**WORK TO DO**
Please change "document" to "folder" in the entries that begin at the line containing "Given: Click the" and end after the line containing "Looking at the", and give those lines again with nothing else altered.

**SOURCE MATERIAL**
□ □ □

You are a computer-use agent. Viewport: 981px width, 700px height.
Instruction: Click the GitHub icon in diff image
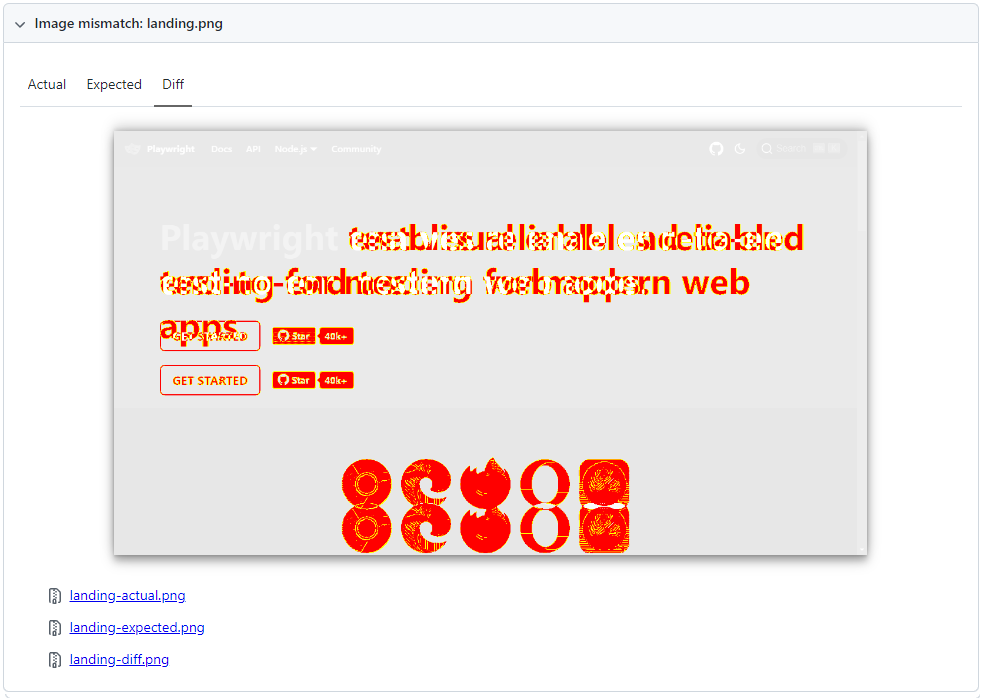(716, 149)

□ □ □

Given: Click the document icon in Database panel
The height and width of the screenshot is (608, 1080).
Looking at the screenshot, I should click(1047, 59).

□ □ □

**THE RESULT**
Given: Click the folder icon in Database panel
The height and width of the screenshot is (608, 1080).
Looking at the screenshot, I should click(1047, 59).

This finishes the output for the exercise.